The exercise: Rewrite only the lines between the one holding "Task: Click Clinical" and the one holding "(x=575, y=42)", inclusive, changing "icon" to "symbol" and leaving everything else unchanged.

— Start of Given information —

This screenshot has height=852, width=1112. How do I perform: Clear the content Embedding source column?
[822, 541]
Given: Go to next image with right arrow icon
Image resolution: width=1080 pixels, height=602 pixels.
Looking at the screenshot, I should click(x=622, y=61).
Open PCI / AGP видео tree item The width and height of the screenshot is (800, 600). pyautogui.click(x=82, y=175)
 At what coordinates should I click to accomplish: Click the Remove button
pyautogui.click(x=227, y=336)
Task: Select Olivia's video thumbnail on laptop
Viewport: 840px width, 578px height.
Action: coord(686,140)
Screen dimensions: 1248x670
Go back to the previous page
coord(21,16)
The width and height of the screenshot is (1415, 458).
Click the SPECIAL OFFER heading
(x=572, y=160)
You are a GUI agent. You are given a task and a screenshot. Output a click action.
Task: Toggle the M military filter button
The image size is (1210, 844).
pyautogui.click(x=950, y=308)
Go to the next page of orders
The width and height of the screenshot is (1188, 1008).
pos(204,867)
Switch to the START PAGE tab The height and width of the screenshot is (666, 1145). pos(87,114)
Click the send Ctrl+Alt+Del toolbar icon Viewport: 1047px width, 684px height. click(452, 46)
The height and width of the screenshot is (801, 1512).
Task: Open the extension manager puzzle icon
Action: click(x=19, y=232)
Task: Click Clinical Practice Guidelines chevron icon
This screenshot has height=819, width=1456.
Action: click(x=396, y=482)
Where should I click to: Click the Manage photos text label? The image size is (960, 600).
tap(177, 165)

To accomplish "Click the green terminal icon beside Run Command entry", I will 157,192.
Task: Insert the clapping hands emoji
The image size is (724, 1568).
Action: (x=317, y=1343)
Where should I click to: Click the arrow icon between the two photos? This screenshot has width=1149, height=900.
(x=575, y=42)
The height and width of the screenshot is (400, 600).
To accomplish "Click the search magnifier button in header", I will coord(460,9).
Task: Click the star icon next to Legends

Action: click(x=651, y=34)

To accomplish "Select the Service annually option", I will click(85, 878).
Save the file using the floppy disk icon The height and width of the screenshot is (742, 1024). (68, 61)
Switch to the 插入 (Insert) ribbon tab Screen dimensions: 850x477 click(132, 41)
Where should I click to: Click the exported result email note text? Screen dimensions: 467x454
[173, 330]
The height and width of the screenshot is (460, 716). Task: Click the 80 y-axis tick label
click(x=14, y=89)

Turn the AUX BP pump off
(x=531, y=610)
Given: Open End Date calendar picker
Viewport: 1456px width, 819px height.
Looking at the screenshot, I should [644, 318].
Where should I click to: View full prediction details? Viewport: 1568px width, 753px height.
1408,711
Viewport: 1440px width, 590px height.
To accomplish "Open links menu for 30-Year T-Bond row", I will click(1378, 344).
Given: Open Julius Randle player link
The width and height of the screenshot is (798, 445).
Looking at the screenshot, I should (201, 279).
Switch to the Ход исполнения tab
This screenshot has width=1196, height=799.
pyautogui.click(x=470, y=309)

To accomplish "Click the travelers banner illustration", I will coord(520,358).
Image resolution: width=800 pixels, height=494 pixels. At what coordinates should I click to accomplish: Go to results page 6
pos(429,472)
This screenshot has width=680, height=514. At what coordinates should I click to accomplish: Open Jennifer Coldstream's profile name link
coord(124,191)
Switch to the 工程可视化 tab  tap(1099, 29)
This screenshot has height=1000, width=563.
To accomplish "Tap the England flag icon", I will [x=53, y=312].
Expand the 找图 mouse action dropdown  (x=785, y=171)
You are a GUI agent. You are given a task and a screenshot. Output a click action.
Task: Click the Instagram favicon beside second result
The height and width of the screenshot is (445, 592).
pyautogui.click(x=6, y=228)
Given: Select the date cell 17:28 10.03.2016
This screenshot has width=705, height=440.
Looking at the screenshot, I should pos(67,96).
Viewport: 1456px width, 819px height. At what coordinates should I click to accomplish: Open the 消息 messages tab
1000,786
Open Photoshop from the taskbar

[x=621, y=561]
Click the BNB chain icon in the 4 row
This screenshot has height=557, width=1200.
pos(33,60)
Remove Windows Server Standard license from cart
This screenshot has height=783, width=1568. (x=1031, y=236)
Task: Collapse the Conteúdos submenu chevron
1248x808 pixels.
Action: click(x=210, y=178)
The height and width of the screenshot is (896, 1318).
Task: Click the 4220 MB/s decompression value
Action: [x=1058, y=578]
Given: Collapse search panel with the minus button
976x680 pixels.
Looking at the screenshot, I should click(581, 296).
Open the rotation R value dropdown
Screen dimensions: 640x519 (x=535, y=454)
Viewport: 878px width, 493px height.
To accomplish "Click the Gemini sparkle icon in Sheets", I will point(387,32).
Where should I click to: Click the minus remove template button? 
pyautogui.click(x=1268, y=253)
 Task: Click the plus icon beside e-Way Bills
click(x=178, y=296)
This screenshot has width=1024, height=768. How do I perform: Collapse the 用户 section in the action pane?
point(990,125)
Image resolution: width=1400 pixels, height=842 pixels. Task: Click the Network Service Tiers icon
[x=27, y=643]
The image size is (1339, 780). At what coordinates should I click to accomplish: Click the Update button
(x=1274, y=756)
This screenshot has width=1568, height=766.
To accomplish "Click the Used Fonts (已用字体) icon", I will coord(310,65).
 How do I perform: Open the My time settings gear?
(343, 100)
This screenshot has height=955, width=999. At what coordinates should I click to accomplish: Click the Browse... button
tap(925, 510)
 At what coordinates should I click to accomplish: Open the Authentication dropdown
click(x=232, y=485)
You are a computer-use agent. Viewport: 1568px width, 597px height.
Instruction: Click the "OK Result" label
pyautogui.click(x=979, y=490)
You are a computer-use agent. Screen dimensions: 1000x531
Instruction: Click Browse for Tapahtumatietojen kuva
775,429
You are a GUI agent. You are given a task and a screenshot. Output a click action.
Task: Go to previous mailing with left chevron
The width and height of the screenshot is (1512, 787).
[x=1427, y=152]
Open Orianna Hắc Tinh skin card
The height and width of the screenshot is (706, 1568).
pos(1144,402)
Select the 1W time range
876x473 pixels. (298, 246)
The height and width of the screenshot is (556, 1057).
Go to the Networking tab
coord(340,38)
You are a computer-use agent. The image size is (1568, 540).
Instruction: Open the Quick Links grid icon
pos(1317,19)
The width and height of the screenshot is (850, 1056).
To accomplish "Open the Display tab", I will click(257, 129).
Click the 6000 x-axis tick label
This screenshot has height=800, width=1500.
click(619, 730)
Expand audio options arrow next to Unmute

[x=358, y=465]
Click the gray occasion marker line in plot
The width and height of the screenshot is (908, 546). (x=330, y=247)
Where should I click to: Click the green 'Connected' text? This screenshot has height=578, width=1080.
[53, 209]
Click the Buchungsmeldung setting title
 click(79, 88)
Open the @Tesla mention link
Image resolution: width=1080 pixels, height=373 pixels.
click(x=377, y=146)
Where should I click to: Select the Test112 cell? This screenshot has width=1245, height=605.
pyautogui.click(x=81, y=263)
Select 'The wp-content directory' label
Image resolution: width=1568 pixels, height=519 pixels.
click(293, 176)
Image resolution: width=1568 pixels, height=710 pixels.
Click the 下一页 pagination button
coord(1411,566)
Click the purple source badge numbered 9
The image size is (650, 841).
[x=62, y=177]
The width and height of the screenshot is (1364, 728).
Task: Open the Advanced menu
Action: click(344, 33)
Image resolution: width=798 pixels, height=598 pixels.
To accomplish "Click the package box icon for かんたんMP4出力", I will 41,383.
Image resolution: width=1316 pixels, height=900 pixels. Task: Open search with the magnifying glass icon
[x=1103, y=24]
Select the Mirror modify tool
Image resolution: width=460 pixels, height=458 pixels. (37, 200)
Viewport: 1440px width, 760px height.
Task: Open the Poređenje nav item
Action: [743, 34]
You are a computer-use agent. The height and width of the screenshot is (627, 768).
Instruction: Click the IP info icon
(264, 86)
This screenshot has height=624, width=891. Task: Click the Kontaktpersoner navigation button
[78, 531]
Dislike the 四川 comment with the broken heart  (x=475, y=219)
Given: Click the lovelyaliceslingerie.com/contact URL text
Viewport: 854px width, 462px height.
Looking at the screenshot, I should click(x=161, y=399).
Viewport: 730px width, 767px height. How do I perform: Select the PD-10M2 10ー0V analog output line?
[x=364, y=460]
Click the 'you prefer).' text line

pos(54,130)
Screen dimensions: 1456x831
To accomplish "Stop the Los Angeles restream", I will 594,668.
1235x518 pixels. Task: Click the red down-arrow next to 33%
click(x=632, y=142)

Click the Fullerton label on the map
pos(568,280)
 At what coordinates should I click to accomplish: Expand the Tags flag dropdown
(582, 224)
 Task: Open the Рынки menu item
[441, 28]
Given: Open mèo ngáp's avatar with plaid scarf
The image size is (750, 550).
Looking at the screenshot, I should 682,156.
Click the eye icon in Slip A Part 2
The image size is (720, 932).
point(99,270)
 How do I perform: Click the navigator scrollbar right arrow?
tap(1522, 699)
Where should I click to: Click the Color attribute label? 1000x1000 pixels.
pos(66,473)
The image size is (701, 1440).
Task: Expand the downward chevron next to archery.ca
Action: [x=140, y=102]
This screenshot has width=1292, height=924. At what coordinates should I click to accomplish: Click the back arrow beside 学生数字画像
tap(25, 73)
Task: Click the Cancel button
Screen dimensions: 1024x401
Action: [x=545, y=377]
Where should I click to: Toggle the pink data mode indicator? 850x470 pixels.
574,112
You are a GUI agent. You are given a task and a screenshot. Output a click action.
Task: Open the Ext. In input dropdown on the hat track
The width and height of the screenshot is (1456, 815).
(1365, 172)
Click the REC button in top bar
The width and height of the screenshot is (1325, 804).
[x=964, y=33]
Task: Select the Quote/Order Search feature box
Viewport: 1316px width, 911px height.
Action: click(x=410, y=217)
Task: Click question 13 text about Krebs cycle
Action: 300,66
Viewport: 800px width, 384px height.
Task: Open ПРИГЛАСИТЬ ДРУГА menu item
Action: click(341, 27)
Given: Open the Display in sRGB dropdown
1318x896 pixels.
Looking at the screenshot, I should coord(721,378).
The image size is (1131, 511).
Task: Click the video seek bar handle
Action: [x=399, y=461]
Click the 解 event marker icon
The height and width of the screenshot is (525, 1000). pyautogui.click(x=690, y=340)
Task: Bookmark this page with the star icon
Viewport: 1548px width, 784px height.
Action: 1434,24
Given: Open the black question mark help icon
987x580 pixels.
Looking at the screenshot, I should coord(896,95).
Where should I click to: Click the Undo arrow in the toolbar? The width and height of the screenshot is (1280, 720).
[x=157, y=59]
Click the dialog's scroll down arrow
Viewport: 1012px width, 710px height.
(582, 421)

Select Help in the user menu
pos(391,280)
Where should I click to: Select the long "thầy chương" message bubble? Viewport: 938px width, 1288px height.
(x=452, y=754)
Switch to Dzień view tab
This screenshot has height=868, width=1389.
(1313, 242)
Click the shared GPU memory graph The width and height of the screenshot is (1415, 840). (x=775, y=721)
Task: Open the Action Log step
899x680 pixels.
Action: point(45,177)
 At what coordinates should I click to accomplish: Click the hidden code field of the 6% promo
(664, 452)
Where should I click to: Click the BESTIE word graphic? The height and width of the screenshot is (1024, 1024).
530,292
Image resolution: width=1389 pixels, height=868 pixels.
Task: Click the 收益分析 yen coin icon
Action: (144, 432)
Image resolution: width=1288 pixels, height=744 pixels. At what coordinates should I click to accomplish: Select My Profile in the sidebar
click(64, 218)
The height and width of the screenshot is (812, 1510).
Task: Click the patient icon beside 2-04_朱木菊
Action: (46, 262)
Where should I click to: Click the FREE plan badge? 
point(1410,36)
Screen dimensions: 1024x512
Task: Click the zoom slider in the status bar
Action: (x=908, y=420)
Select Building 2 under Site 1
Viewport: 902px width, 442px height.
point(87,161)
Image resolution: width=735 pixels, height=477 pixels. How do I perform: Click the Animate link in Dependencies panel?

— End of Given information —

Response to the exercise:
Task: Click Clinical Practice Guidelines chevron symbol
This screenshot has height=819, width=1456.
Action: click(x=396, y=482)
Where should I click to: Click the Manage photos text label? The image size is (960, 600).
tap(177, 165)

To accomplish "Click the green terminal symbol beside Run Command entry", I will 157,192.
Task: Insert the clapping hands emoji
The image size is (724, 1568).
Action: (x=317, y=1343)
Where should I click to: Click the arrow symbol between the two photos? This screenshot has width=1149, height=900.
(x=575, y=42)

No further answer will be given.